§ **EXERCISE PROMPT**:
Could you copy out every line of the data where the word "toolbar" occurs?

§ **INPUT FOR THIS TASK**:
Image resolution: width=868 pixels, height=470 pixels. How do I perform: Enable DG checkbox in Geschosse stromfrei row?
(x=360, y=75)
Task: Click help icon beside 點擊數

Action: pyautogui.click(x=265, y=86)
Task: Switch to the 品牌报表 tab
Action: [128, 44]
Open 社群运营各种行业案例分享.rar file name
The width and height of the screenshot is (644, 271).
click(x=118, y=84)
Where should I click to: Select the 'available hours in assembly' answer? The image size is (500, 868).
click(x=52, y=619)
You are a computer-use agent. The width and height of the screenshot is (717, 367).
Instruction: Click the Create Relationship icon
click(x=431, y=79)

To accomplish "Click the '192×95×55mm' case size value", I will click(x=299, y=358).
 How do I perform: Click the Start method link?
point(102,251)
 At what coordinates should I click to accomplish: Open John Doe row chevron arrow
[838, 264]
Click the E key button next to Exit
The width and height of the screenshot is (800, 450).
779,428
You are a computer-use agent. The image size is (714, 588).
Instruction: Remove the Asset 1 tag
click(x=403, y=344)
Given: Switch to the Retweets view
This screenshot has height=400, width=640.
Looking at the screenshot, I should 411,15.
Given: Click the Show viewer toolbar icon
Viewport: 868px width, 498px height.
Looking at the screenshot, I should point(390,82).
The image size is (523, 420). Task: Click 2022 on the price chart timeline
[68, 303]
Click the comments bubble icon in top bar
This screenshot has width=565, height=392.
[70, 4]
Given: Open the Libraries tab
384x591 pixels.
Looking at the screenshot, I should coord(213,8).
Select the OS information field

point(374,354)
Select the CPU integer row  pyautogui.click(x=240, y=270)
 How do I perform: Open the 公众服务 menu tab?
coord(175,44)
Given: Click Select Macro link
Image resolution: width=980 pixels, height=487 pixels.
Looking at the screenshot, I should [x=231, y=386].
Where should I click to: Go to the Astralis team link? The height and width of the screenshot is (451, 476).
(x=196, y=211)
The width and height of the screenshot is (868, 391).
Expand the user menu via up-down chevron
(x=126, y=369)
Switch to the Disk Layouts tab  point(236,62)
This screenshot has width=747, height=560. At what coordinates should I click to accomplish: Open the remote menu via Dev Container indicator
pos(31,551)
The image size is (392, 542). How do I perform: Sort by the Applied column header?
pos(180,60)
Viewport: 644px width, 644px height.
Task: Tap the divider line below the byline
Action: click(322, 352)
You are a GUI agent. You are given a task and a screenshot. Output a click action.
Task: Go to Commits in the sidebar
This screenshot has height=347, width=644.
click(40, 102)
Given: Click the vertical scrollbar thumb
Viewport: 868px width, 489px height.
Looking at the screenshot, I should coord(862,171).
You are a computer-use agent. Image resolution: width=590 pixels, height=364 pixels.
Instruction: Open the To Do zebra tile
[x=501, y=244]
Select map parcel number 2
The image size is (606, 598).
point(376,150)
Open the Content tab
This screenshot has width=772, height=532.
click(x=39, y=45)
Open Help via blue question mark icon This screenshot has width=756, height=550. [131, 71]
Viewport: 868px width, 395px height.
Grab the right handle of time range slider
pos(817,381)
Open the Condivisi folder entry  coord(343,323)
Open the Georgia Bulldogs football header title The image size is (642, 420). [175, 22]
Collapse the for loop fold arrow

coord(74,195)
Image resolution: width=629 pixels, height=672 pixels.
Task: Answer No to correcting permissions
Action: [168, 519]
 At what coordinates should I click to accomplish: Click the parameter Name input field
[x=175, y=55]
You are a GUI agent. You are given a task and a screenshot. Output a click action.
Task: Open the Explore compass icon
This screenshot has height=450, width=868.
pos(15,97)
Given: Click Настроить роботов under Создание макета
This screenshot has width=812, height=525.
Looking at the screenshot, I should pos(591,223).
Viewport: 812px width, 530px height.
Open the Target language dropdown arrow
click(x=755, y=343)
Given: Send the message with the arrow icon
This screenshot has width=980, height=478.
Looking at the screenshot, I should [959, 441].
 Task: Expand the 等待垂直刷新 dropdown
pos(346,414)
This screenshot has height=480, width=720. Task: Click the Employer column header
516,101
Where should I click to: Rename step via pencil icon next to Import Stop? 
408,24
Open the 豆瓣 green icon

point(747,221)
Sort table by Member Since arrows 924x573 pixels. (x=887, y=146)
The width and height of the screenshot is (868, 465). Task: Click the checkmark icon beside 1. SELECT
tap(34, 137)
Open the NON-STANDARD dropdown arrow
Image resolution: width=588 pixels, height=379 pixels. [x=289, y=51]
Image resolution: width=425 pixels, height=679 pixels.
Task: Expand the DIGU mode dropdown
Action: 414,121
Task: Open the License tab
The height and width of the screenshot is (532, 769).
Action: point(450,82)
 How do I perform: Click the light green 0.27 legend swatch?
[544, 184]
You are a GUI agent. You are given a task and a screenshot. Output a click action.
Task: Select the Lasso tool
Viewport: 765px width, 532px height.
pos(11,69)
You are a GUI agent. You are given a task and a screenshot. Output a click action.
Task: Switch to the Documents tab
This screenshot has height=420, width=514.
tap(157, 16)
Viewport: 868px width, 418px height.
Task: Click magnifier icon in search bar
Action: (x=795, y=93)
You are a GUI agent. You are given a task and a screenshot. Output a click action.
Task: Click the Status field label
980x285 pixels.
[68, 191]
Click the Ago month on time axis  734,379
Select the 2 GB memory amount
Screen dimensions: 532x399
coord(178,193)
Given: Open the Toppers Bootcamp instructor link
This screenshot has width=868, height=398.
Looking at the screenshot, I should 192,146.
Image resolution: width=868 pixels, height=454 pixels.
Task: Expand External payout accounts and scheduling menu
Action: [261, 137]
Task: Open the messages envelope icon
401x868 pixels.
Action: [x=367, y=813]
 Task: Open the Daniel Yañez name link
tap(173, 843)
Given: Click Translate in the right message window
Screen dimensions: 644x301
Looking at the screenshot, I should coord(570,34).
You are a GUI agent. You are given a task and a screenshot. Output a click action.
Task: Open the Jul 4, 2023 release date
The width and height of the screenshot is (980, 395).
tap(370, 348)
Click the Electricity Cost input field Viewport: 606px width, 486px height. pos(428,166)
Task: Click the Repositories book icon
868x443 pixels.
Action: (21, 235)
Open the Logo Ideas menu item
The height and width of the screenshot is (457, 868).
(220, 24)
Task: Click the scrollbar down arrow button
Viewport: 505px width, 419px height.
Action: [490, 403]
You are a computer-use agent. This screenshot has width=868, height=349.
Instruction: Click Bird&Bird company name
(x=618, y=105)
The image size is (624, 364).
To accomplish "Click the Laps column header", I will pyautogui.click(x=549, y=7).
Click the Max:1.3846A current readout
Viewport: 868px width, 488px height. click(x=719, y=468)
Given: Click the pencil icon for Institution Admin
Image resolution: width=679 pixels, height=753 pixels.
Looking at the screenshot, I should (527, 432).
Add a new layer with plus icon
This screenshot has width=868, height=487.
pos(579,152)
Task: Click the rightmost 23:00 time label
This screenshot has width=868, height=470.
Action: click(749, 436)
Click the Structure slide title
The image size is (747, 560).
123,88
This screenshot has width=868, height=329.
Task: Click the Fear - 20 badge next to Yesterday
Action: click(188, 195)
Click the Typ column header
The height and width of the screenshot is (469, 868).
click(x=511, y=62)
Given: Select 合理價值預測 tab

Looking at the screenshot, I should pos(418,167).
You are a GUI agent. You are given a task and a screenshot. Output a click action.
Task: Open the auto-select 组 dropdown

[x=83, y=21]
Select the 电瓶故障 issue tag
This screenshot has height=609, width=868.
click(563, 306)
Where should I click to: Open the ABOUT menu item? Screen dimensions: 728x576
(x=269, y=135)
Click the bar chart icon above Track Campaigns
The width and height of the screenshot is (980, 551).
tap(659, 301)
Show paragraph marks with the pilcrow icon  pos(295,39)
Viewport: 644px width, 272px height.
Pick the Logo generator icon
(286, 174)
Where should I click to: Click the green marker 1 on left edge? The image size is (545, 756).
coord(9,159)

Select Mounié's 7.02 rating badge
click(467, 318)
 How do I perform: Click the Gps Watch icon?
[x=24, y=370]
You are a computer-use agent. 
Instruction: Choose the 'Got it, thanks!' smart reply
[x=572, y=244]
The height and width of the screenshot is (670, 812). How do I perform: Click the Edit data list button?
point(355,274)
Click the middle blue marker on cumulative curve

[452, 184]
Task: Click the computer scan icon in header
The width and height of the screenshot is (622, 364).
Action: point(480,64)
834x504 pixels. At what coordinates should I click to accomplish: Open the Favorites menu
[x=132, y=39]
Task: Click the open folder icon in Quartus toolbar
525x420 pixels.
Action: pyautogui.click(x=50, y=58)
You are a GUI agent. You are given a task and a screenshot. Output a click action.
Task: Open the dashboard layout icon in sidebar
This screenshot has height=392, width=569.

§ **ANSWER BOX**:
Given: Click the Show viewer toolbar icon
Task: Click the open folder icon in Quartus toolbar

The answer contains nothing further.